He even went to nudge me, elbowing fresh air, mumbling incoherently, leaning slightly to display the page with his gaze still fixed, with me bending away like he had the plague.
Christ I wanted nothing to do with it!
She shouted at him.
He almost shredded the magazine out of hand. Mrs. Abbots voice was an instantly recognizable sound. The colour drained from his face and he automatically tried to pass me the mag. Only to find the short gulf between us unbridgeable as I swayed out of reach, leaving him proffering it into fresh air while his attention was firmly rooted on Mrs. Abbot.
“Greavy! What have you got in your hands?!”
“I don’t know Miss! Nothing Miss! I found it Miss! With him!! He found it first! I didn’t even want to look!! He made me look!!”
(contrary to the avid concentration he was displaying when Mrs. Abbot arrived)
He wailed, looking at her and pointing at me with the magazine in hand, like a kind of lewd pointing stick, its pages wide open to the world.
I stood facing this very visual denial, recoiling each time he waved it in my direction and flinching each time he appealed to Mrs. Abbot with it flapping in his hand.
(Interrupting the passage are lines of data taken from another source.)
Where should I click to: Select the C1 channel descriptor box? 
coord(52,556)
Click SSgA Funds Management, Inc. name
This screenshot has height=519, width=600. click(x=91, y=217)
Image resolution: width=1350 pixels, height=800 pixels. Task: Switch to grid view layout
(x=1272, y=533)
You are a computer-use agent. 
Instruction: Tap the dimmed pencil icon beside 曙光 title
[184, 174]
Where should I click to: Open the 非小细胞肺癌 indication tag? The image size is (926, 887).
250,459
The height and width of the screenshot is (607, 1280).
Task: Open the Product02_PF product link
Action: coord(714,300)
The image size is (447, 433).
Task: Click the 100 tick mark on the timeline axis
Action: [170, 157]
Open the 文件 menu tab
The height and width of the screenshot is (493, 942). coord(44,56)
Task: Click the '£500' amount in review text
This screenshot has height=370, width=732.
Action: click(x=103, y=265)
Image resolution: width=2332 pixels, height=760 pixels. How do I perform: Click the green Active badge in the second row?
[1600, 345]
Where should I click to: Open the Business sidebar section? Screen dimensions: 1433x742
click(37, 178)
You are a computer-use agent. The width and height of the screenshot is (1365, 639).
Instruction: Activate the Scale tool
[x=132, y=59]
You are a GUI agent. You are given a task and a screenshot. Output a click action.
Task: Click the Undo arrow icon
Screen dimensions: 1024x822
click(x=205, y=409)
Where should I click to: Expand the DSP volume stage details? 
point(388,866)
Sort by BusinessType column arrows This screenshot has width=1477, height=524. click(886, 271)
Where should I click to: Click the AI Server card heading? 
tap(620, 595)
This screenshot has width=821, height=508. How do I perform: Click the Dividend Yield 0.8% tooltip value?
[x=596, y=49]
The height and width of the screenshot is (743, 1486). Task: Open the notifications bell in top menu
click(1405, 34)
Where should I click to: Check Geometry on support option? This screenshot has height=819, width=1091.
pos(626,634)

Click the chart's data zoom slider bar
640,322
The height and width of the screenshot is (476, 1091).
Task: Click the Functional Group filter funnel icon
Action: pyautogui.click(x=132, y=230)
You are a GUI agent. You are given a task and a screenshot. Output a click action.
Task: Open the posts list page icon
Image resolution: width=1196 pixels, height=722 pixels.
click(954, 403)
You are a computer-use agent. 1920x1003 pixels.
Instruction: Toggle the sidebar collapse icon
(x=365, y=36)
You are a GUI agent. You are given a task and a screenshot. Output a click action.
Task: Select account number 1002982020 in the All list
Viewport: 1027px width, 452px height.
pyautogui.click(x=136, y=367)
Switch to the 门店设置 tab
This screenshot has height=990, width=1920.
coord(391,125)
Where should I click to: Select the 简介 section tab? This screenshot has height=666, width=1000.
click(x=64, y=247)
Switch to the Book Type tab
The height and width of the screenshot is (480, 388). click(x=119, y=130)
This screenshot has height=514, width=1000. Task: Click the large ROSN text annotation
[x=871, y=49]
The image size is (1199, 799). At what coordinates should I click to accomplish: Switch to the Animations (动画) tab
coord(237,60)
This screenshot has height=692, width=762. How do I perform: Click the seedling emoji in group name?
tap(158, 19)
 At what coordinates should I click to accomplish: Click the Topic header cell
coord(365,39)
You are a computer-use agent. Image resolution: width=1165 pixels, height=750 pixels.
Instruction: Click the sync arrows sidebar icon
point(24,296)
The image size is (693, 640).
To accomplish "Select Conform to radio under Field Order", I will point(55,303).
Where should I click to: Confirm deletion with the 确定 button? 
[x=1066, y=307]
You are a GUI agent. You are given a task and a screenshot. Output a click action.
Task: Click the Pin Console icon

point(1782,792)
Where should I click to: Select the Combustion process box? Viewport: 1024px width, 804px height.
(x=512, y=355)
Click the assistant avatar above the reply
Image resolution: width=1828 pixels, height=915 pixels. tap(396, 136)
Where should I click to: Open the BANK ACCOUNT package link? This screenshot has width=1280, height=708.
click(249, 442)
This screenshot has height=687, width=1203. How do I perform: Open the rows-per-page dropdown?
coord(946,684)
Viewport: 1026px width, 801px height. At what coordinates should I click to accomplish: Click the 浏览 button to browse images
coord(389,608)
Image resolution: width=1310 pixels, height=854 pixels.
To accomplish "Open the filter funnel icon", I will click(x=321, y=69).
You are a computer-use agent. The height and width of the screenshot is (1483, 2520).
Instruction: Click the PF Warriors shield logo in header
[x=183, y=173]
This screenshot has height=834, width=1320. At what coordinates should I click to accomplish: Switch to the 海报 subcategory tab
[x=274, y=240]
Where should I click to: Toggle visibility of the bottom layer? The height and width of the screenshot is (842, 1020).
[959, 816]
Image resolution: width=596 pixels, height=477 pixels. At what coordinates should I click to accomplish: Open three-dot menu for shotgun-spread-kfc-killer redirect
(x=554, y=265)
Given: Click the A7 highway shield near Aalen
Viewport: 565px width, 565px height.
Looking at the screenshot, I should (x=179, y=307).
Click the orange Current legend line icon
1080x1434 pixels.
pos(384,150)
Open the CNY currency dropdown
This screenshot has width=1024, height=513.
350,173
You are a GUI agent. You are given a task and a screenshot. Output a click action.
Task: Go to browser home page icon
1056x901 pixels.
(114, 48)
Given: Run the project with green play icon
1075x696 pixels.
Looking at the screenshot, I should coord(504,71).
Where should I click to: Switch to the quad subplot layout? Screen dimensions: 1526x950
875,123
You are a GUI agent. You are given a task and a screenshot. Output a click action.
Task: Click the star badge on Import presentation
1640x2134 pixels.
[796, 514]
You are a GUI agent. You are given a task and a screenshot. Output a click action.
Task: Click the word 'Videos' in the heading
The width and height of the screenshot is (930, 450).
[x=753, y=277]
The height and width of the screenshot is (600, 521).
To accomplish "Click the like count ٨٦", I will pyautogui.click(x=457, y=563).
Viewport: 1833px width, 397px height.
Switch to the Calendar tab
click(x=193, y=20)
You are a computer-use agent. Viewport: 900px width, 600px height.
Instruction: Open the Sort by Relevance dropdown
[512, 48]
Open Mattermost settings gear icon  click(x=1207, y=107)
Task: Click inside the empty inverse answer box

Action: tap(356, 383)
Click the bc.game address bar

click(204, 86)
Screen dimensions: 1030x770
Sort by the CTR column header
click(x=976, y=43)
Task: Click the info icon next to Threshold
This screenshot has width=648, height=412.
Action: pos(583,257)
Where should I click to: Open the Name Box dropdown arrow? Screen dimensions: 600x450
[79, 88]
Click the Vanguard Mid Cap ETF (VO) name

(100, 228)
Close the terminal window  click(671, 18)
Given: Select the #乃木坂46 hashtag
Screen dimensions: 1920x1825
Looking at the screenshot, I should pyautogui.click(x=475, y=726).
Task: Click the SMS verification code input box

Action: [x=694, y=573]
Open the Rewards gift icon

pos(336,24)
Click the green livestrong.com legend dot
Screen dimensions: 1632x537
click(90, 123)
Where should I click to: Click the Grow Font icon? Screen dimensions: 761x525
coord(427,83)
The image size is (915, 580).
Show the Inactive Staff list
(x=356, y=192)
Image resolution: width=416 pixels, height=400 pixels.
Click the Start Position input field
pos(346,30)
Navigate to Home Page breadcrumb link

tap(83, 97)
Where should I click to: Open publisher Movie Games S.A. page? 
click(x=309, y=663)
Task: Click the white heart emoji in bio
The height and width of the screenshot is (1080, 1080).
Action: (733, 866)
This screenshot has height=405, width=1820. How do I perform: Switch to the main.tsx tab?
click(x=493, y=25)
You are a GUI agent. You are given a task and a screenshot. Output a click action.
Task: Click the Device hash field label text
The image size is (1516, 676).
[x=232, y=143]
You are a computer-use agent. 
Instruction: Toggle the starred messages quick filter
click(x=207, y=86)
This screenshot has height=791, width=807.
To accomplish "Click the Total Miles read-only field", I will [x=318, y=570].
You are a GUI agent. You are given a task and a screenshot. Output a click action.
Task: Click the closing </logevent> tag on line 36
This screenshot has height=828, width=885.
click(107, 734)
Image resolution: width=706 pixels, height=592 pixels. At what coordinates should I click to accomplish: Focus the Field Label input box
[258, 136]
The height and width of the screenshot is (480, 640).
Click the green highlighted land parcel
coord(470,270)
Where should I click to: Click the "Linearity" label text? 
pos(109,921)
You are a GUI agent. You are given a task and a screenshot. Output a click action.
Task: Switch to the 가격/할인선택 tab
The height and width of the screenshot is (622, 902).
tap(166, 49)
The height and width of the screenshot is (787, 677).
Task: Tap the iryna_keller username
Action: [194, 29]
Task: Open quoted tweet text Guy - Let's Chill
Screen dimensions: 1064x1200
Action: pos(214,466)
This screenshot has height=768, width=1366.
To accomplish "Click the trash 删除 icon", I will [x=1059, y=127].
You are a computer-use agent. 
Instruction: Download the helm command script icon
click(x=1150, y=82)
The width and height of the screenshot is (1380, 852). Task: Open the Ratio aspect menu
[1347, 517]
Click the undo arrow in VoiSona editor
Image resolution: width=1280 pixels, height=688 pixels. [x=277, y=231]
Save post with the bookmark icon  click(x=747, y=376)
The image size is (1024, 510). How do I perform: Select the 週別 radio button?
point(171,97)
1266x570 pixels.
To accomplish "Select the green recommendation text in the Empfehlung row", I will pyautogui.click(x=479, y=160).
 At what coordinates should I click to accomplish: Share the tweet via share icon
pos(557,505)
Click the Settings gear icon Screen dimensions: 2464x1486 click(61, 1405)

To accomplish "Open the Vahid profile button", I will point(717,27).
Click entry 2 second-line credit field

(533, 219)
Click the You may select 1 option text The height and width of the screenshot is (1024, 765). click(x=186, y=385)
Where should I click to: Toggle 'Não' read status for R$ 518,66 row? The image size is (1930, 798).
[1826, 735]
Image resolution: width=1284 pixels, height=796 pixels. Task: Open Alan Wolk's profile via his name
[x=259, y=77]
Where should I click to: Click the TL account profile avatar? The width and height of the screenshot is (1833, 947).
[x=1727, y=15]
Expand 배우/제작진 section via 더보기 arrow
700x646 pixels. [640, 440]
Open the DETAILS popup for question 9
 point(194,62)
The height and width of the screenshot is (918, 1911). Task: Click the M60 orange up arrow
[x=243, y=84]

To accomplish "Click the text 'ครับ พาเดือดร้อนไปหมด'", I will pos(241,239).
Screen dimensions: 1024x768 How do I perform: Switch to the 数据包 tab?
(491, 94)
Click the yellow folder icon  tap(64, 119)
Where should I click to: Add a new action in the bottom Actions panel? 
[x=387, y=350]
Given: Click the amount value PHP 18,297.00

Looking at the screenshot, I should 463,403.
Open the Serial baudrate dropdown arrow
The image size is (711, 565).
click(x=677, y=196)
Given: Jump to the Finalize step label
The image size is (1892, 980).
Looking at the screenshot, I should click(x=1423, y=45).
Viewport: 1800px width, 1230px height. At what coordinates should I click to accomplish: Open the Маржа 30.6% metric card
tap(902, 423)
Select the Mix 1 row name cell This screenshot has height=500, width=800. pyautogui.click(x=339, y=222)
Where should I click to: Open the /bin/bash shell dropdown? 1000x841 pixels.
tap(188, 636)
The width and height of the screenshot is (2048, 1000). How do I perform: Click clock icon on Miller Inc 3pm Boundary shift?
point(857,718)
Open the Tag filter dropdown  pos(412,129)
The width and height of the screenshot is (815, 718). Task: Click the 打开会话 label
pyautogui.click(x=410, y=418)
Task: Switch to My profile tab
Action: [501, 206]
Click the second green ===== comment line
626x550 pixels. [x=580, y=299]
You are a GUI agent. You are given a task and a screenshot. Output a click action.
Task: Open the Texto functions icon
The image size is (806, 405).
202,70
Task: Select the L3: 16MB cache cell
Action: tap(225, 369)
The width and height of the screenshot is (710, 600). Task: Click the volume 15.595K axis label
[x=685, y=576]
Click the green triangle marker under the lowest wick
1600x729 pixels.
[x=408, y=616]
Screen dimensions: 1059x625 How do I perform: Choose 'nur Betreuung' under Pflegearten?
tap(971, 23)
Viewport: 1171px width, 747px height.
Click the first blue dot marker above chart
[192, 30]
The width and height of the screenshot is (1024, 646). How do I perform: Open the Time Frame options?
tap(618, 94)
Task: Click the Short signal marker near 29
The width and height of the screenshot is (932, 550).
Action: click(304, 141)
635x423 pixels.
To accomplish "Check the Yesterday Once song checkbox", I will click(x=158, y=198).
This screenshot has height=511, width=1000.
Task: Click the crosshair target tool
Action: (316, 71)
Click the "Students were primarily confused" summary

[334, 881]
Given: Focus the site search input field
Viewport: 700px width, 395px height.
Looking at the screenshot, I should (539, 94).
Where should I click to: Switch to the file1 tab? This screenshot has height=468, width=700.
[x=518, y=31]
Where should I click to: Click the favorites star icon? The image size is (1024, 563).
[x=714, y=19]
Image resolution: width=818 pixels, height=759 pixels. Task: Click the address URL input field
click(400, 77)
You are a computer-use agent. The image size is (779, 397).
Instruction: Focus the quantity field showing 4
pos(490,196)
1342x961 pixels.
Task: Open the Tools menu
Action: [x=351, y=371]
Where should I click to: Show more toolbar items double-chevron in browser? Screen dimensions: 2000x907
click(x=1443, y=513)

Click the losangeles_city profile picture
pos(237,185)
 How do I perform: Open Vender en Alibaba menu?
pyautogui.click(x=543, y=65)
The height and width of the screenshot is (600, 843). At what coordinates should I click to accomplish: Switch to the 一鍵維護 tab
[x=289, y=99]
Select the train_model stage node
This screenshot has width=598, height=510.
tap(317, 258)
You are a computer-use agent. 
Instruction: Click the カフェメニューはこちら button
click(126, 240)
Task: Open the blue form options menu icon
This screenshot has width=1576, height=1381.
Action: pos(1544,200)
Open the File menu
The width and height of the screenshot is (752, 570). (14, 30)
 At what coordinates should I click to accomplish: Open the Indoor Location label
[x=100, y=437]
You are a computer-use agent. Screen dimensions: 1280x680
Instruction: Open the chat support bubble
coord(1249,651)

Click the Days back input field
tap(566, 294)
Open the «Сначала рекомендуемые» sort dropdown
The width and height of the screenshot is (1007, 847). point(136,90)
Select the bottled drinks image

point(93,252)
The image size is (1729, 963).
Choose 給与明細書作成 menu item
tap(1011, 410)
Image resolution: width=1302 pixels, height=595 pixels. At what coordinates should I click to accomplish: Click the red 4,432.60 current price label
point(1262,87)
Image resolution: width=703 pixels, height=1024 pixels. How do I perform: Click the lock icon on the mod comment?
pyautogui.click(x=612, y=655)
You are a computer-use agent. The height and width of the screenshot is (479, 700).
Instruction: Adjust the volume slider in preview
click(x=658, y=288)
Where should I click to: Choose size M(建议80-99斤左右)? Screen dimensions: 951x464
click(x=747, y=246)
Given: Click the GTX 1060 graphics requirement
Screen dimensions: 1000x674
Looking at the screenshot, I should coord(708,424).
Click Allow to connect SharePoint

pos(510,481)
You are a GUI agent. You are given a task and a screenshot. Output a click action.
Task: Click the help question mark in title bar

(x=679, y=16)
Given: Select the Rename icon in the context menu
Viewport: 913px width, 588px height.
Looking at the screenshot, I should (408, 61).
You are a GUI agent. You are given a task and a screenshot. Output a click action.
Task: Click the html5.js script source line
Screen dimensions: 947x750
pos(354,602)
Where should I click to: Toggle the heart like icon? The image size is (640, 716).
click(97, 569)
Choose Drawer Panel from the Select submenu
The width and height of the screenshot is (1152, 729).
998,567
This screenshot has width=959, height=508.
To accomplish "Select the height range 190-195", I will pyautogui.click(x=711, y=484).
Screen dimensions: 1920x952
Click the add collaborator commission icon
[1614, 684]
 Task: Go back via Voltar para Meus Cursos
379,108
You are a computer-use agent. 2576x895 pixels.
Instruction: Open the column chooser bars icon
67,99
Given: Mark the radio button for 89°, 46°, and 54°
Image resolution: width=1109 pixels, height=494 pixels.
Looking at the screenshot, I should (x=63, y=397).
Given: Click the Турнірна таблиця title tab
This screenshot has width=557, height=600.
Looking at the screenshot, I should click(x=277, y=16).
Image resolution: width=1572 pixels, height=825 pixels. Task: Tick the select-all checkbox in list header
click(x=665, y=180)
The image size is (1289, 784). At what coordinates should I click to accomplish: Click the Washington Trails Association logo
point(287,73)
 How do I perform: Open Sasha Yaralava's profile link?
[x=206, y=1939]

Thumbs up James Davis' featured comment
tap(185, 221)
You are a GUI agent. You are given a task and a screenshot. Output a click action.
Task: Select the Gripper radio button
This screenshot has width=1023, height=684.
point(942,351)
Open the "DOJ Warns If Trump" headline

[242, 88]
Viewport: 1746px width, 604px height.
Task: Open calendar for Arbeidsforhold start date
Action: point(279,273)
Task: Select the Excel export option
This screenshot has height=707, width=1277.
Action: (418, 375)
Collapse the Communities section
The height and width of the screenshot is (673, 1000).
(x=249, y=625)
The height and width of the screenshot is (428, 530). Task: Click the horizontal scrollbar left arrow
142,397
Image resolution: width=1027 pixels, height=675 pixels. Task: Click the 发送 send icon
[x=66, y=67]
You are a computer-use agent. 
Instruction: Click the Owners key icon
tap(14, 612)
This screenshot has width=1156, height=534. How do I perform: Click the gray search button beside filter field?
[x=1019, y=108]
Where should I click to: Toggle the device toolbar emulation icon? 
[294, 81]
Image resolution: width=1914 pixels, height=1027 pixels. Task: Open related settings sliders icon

Mrs. Abbot, her shoulders back, hands on hips, a look of disgust on her lined face, like this here, was the lowest moment in her long and proud career of service to small boys and girls. These two boys stood before her, fighting to make the other hold the dirty mag. What was also interesting in my detached third person observation was, she also managed to convey that she wasn’t at all surprised…
“That’s it you two! Come with me!! You’re going to Mrs. MacTaggart !!”
Oh for fucks sake.
I thought things were bad being discovered by Mrs. Abbot.
Mrs. MacTaggart was a teacher at the school. She was old OLD school. She was one of those old teachers who ruled with an iron fist. No discussion. No mercy. Probably coming towards retirement age. she had seen it all and dealt with everything.
And crushed all before her.
There wasn’t a kid in the school who didn’t shudder when her name was whispered.
I actually felt some pee pass. I think Greavsy went straight past Go and filled his boots.
“What? Noooooo! He gave me the magazine! And Them!”
(Pointing at the girls, still, using the magazine)
They just went into round eyed denials, supported by Mrs. Abbot.
“How dare you accuse these young girls Greavy!”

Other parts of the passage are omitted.